**Work instructions:**
Report every line below that contains the string "screenshot", copying each one in full.

**Given records:**
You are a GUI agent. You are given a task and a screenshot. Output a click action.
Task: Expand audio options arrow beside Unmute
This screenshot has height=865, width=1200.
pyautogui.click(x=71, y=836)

--

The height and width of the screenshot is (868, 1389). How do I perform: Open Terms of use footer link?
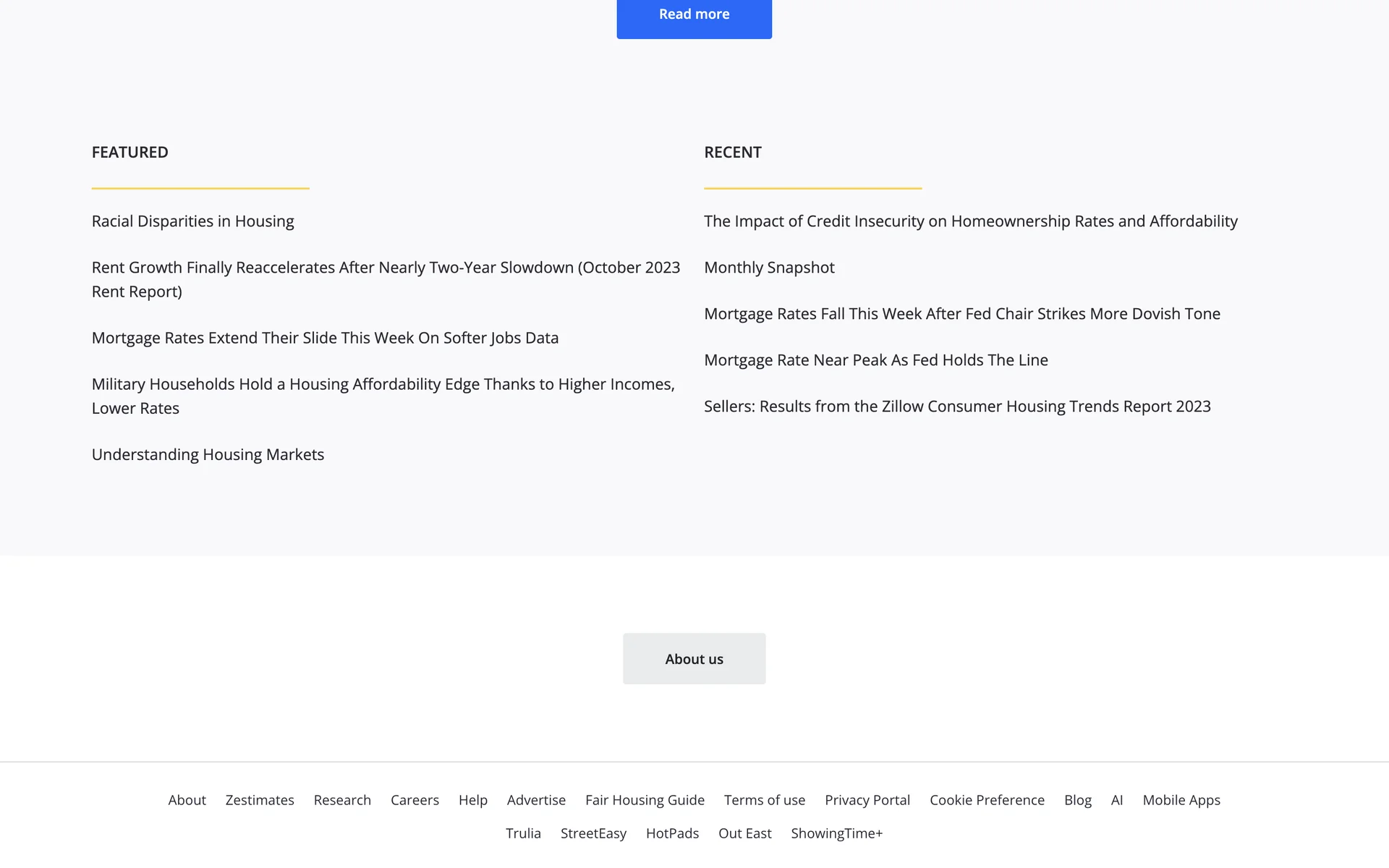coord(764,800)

--

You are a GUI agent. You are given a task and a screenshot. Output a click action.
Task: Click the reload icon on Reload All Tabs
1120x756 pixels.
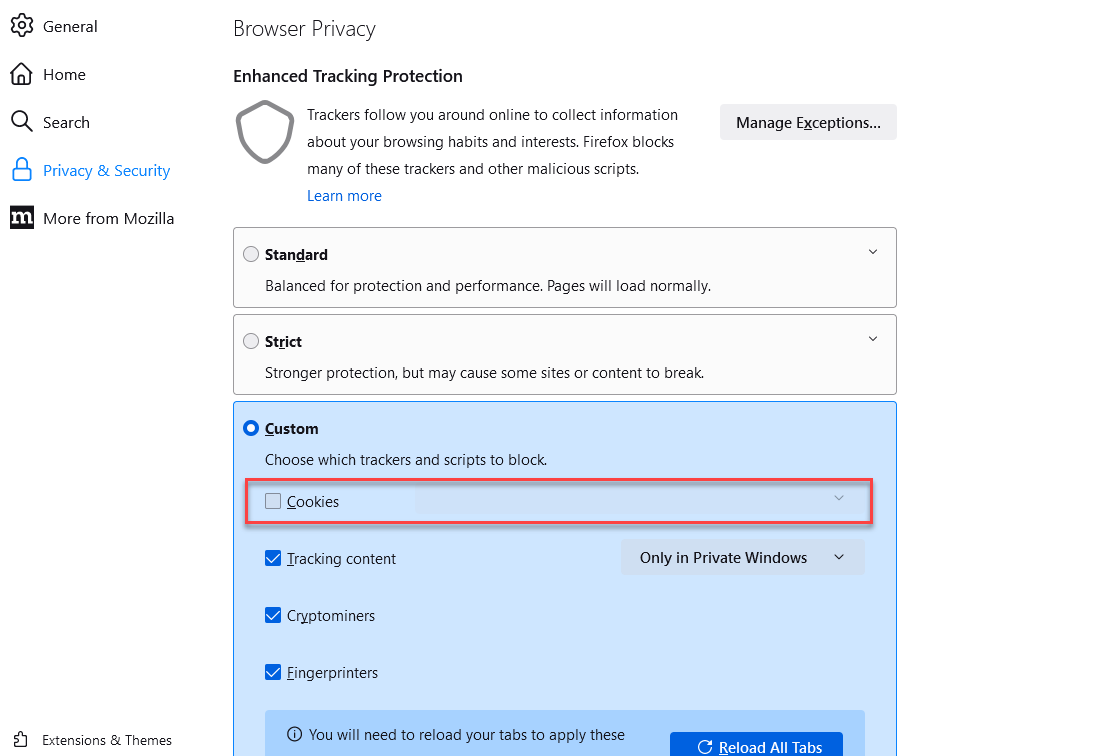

**Written answer:**
You are a GUI agent. You are given a task and a screenshot. Output a click action.
This screenshot has height=865, width=1200.
The height and width of the screenshot is (868, 1389). How do I perform: Open Terms of use footer link?
You are a GUI agent. You are given a task and a screenshot. Output a click action.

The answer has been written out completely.